После купания он потащил меня в микрорайон допить шампанское, купленное по поводу того, что вся дружная молодежная коммуна сотрудников заповедника разлетелась по полям кто куда, оставив Сереге и ОБП полтора дня уединения.
Жизнь в заповеднике, при всей интересности работы в природе, не сахар; я бы не смог. Идиллия идиллией, все молодые, все интересующиеся работой, никаких особых конфликтов, керосин друг другу в щи никто не подливает, но от постоянного ограниченного круга общения и невозможности уединиться иначе как в поле усталость накапливается неизбежно. Вряд ли кто‑либо из всех этих ребят продержится здесь действительно долго.
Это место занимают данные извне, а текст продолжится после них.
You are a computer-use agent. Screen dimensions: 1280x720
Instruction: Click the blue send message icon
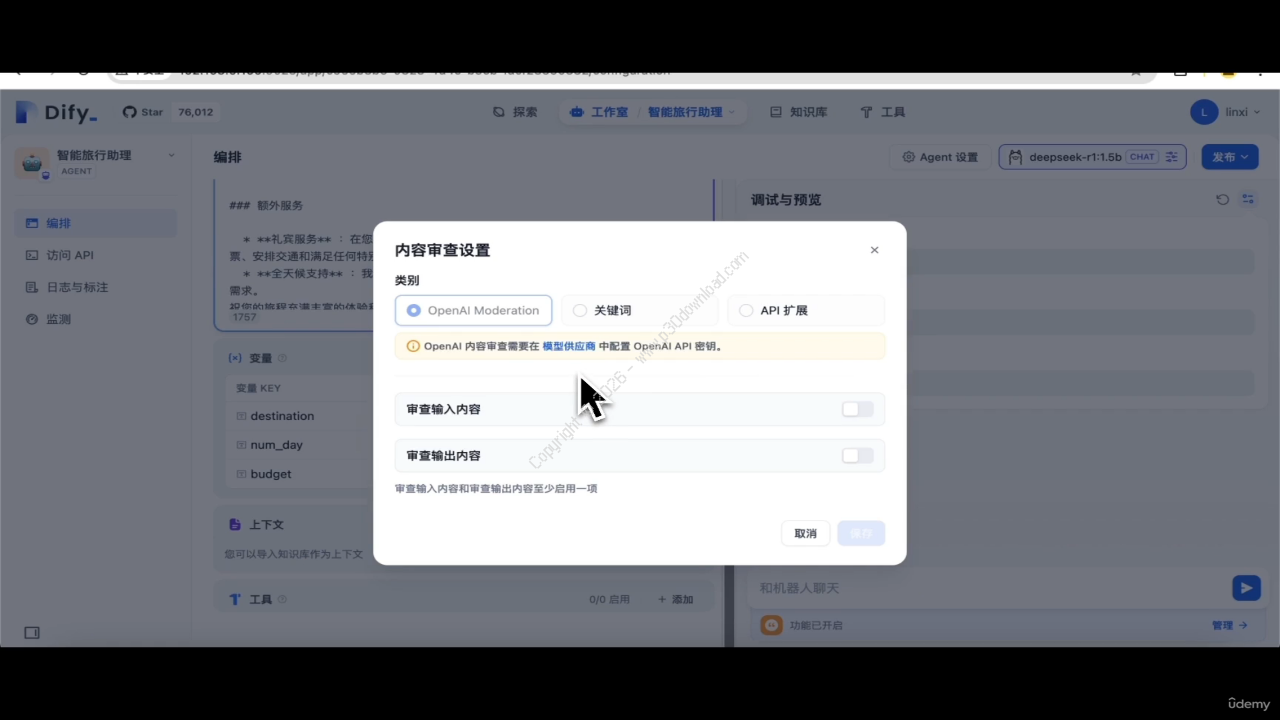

Когда Андрей Николаев лишь раскручивал Сюнт–Хасардаг, стягивая в Кара–Калу яркую, самобытную молодежь со всей страны и заражая всех своей энергией и видением будущего, эйфория вдохновенного начинания ощущалась во всем. Николаев напористо шел вперед со своими идеями природопользования и заповедного дела; крушил инерцию устоев; долбил старую неправильную советскую власть новыми правильными указаниями все еще советской власти.
Это было удивительное время взаимной поддержки, открытого общения, веры в успех и предчувствия великих перемен. Николаев щедро делился с каждым своими идеями. Во многое, о чем он говорил, тогда не верилось; сейчас справедливость многих его слов очевидна.
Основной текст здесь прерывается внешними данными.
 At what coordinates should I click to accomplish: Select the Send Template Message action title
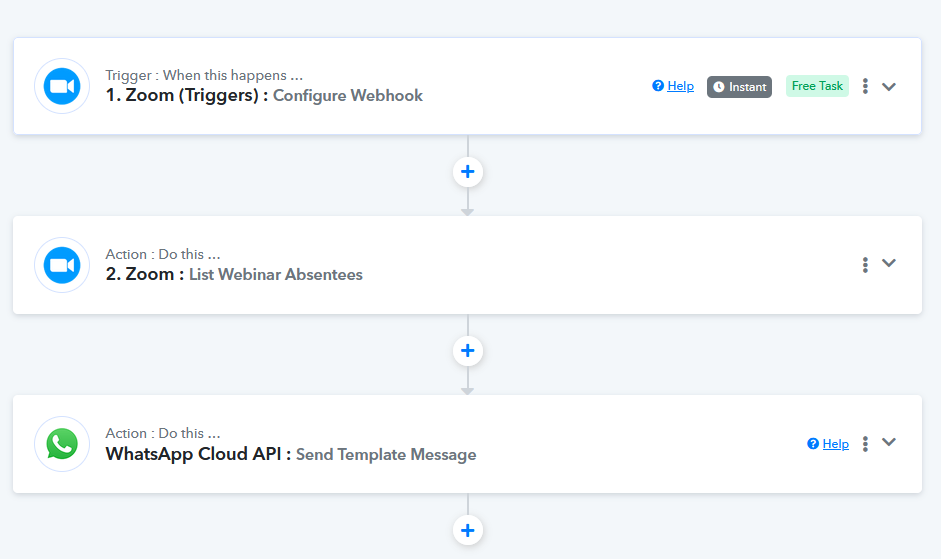tap(386, 455)
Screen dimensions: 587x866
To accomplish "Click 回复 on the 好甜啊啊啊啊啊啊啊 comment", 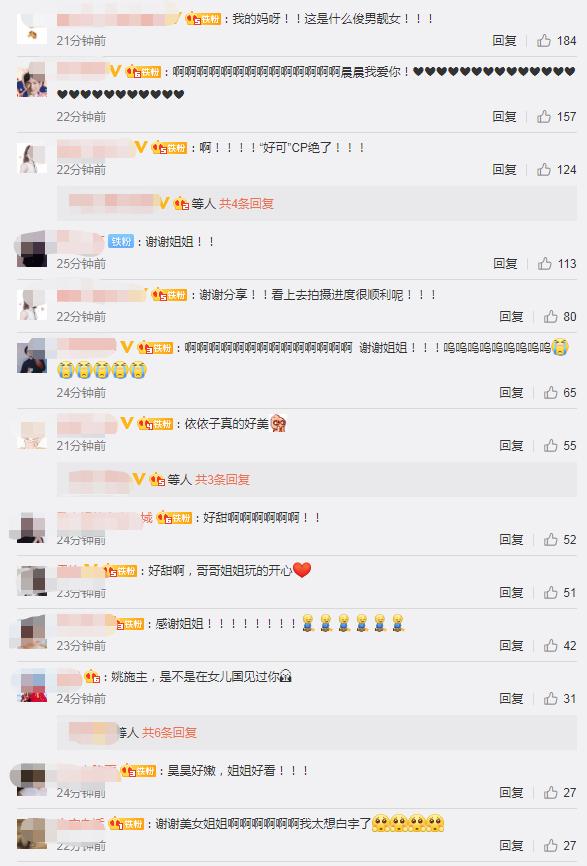I will [x=511, y=540].
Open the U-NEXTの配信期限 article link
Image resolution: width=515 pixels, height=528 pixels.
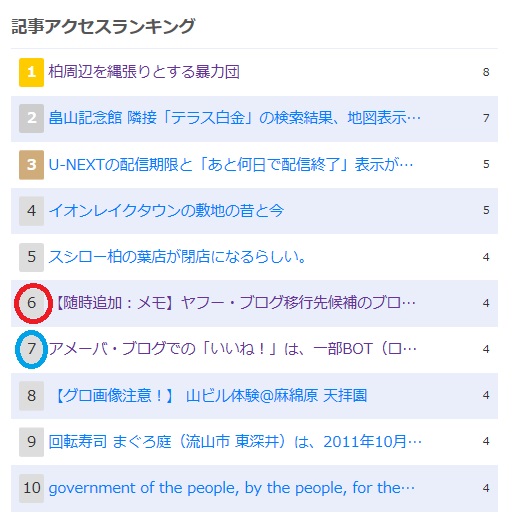(x=231, y=164)
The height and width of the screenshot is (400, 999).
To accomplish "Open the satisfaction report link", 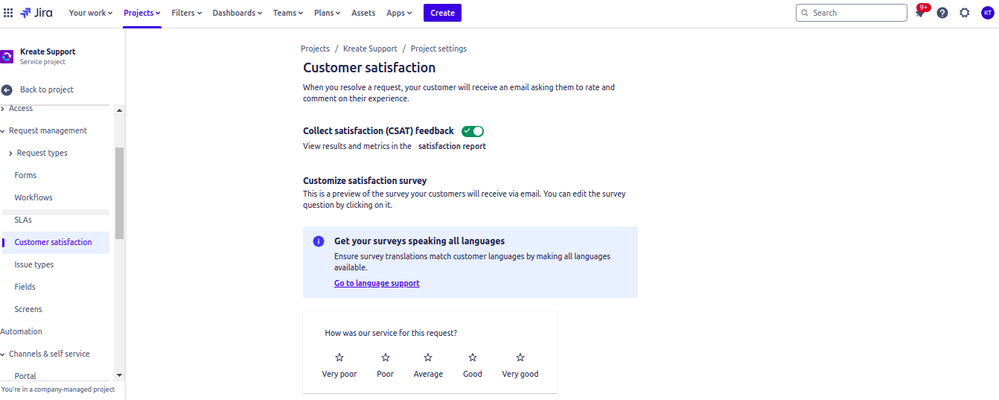I will point(452,146).
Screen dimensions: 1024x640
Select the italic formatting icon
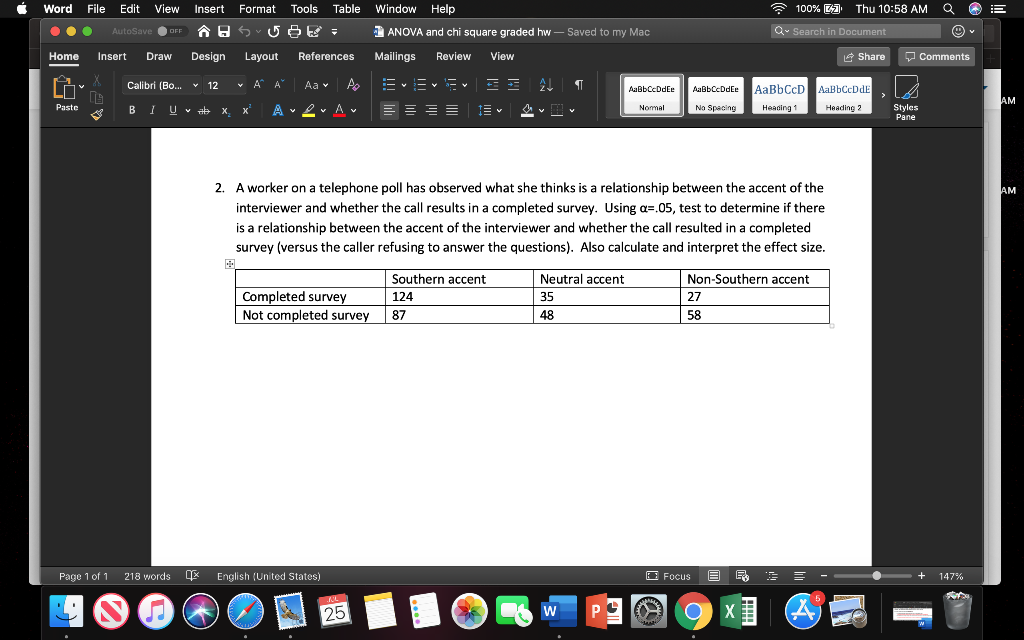click(153, 110)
До скептических суждений по адресу такого‑то или такой- то, до голосований про снятие с поста директора самого Николаева (который помог многим из этих ребят взглянуть на дело и на собственную в нем роль широко и давшего всем им шанс развернуть свои способности и таланты), до петиций в первичную парторганизацию по этому же вопросу было еще несколько лет впереди.
Будучи пришлым, но зная всех с самого начала их работы в Кара–Кале, я во время своих приездов вдохновенно общался со всей заповедниковской братией. Единственное, что неизменно вызывало и вызывает у меня острое чувство несправедливости, так это развитие отношений между директором заповедника Андреем Николаевым и некоторыми другими сотрудниками. Кто‑то из работавших с ним людей так и не оценил того, что Андрей вдохновил их всех на новое дело и предоставил им свободу мысли и деятельности. А ведь это было тогда принципиально. Это было преддверием всех тех последующих глобальных перемен в нашей жизни, которые изменили всех нас и всю страну неузнаваемо.
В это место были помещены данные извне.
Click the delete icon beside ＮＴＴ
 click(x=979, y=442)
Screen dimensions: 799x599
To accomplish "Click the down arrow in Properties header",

Откуда знаю про это? Оттуда, что я был первым, на кого обрушились идеи и провидение Андрея еще до того, как в заповедник приехал первый научный сотрудник. Я уже работал в Кара–Кале, когда Николаев впервые появился там; наше знакомство возникло спонтанно и естественно: я ходил по горам, будучи москвичом, изучавшим птиц, Андрей приехал в ВИР, как новый директор еще лишь на бумаге созданного Сюнт–Хасардагского заповедника.